» Records for this task:
[Start of Attachment]
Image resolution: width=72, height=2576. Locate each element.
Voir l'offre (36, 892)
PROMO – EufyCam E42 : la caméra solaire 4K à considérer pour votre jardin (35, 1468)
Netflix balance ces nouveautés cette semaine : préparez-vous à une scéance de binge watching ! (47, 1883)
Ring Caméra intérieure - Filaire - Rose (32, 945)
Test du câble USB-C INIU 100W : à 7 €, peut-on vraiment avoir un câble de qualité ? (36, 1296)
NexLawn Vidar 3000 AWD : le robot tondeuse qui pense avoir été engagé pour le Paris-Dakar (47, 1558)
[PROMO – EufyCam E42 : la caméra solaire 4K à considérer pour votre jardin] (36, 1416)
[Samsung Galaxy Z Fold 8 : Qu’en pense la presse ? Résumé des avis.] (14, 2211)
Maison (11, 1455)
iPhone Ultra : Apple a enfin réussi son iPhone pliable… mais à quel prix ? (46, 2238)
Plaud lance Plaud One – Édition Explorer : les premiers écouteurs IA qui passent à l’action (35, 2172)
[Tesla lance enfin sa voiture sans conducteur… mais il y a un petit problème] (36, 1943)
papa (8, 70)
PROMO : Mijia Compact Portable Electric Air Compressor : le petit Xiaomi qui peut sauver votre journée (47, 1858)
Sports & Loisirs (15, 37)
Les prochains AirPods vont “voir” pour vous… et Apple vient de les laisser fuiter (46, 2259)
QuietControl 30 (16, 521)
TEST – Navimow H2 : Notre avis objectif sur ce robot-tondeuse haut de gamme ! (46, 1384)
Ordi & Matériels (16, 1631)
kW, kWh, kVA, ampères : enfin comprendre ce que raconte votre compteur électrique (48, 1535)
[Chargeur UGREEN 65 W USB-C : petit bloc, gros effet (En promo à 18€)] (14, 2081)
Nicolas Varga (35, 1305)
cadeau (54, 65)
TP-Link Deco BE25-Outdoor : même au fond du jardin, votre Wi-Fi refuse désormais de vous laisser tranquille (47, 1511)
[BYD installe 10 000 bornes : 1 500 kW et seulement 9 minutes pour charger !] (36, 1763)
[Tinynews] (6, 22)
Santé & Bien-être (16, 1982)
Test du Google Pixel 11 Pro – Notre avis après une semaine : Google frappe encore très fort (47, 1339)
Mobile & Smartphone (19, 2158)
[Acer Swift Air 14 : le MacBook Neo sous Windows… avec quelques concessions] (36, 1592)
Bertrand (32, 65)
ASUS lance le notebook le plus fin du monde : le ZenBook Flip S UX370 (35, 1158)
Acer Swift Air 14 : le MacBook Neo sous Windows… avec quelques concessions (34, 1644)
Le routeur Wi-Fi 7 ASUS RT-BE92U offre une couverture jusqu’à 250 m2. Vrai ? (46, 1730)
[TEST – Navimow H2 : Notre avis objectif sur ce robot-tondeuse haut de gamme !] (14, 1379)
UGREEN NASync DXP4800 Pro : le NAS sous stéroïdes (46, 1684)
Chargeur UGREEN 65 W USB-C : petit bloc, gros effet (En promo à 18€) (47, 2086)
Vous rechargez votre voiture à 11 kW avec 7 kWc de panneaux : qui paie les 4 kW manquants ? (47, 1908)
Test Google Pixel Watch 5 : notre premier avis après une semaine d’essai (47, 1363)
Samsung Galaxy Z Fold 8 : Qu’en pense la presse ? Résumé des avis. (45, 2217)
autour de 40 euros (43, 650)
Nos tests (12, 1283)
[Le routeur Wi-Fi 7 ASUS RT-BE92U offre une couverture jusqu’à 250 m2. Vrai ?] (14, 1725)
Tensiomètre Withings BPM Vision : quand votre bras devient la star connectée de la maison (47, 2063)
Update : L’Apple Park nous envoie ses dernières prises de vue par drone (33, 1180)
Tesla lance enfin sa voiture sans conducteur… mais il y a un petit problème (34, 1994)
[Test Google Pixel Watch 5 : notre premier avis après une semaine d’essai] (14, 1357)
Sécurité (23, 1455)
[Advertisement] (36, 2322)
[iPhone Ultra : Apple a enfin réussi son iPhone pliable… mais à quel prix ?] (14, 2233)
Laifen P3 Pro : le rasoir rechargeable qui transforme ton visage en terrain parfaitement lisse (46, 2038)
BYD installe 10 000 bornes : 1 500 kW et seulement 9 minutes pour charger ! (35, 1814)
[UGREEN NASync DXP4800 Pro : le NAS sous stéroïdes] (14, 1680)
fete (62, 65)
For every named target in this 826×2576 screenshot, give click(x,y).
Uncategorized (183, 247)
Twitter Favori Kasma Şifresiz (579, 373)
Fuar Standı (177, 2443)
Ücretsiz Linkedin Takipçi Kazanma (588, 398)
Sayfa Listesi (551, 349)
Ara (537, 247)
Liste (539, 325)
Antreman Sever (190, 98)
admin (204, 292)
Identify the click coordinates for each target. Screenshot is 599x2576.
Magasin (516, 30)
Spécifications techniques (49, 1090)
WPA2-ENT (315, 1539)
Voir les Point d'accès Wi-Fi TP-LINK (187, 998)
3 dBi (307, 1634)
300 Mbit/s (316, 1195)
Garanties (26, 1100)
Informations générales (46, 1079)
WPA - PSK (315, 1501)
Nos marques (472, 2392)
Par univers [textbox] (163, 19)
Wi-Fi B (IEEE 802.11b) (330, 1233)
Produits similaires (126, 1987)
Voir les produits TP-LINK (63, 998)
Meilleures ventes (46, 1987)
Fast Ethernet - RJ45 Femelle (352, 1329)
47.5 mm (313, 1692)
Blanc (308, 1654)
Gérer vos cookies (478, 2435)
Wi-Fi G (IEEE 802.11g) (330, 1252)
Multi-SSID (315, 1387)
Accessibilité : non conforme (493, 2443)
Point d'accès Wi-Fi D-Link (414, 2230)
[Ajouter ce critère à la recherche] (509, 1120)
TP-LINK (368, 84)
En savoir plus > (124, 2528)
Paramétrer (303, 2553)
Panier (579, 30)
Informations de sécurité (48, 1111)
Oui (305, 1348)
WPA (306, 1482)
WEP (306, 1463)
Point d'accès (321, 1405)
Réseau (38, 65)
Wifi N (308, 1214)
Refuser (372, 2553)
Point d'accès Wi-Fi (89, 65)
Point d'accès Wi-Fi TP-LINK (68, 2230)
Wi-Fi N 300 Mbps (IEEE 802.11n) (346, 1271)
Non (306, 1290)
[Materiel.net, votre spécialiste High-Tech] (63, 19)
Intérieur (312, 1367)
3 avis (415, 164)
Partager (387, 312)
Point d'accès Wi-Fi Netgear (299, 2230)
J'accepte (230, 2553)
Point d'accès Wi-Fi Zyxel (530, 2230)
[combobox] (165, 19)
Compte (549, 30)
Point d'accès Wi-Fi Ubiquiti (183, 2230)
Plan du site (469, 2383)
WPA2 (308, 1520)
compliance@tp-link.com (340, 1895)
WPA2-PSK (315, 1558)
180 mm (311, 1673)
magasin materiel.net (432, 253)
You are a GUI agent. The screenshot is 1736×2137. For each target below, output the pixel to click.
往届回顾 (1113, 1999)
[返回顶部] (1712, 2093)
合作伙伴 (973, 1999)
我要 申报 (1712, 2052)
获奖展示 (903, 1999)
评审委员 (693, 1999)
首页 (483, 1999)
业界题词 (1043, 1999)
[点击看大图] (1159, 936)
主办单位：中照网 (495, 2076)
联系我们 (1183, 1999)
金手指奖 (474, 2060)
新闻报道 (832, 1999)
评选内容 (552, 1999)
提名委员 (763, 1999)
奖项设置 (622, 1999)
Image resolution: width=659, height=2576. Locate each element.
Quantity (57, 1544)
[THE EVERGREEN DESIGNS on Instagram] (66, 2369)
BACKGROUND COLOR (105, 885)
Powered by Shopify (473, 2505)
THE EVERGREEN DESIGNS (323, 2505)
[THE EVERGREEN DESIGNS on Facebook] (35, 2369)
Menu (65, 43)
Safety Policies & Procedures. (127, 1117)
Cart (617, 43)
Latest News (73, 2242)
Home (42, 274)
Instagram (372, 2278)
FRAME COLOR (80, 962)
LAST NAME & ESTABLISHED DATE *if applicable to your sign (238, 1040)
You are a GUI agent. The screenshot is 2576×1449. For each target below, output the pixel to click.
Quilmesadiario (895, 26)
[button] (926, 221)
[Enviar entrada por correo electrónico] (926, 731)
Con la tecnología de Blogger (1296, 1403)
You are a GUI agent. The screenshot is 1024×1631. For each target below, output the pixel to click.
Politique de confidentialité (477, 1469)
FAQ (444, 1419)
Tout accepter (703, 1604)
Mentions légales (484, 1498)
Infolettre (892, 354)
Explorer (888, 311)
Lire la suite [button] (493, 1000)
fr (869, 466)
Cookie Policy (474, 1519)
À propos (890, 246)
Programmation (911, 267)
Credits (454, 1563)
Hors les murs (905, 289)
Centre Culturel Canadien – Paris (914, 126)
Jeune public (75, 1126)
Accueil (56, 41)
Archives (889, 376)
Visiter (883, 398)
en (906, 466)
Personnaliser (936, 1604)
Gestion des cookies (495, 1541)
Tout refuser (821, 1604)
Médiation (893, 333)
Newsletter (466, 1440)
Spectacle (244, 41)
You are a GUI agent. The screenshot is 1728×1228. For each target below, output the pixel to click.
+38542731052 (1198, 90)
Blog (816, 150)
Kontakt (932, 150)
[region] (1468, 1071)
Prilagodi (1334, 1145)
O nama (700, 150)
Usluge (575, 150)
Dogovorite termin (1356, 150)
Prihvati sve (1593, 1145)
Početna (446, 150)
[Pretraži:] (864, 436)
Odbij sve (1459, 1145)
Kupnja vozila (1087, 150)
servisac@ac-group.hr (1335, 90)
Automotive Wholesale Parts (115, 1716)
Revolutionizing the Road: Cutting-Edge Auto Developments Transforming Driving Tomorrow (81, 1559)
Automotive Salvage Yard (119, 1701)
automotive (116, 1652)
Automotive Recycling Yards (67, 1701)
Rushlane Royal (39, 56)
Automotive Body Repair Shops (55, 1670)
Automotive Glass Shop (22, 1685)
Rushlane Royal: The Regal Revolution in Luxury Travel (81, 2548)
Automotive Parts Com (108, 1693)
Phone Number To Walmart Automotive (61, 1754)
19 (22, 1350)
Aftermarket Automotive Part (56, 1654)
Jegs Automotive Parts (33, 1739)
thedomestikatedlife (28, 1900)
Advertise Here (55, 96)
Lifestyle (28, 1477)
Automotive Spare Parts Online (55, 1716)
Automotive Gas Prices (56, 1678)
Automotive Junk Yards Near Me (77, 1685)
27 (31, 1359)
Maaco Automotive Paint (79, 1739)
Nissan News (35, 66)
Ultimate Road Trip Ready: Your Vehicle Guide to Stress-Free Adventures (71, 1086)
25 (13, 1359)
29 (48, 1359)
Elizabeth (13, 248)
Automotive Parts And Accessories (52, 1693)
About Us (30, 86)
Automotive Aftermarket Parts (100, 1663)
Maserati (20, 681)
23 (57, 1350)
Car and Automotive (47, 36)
[End of Attachment]
» Your objective: In the listing above, find the line with "Fuar Standı (177, 2443)" and the line with "Wifi N (308, 1214)", then print exactly those lines and every line between them.

» Output of the task:
Fuar Standı (177, 2443)
Ücretsiz Linkedin Takipçi Kazanma (588, 398)
Sayfa Listesi (551, 349)
Ara (537, 247)
Liste (539, 325)
Antreman Sever (190, 98)
admin (204, 292)
Identify the click coordinates for each target. Screenshot is 599x2576.
Magasin (516, 30)
Spécifications techniques (49, 1090)
WPA2-ENT (315, 1539)
Voir les Point d'accès Wi-Fi TP-LINK (187, 998)
3 dBi (307, 1634)
300 Mbit/s (316, 1195)
Garanties (26, 1100)
Informations générales (46, 1079)
WPA - PSK (315, 1501)
Nos marques (472, 2392)
Par univers [textbox] (163, 19)
Wi-Fi B (IEEE 802.11b) (330, 1233)
Produits similaires (126, 1987)
Voir les produits TP-LINK (63, 998)
Meilleures ventes (46, 1987)
Fast Ethernet - RJ45 Femelle (352, 1329)
47.5 mm (313, 1692)
Blanc (308, 1654)
Gérer vos cookies (478, 2435)
Wi-Fi G (IEEE 802.11g) (330, 1252)
Multi-SSID (315, 1387)
Accessibilité : non conforme (493, 2443)
Point d'accès Wi-Fi D-Link (414, 2230)
[Ajouter ce critère à la recherche] (509, 1120)
TP-LINK (368, 84)
En savoir plus > (124, 2528)
Paramétrer (303, 2553)
Panier (579, 30)
Informations de sécurité (48, 1111)
Oui (305, 1348)
WPA (306, 1482)
WEP (306, 1463)
Point d'accès (321, 1405)
Réseau (38, 65)
Wifi N (308, 1214)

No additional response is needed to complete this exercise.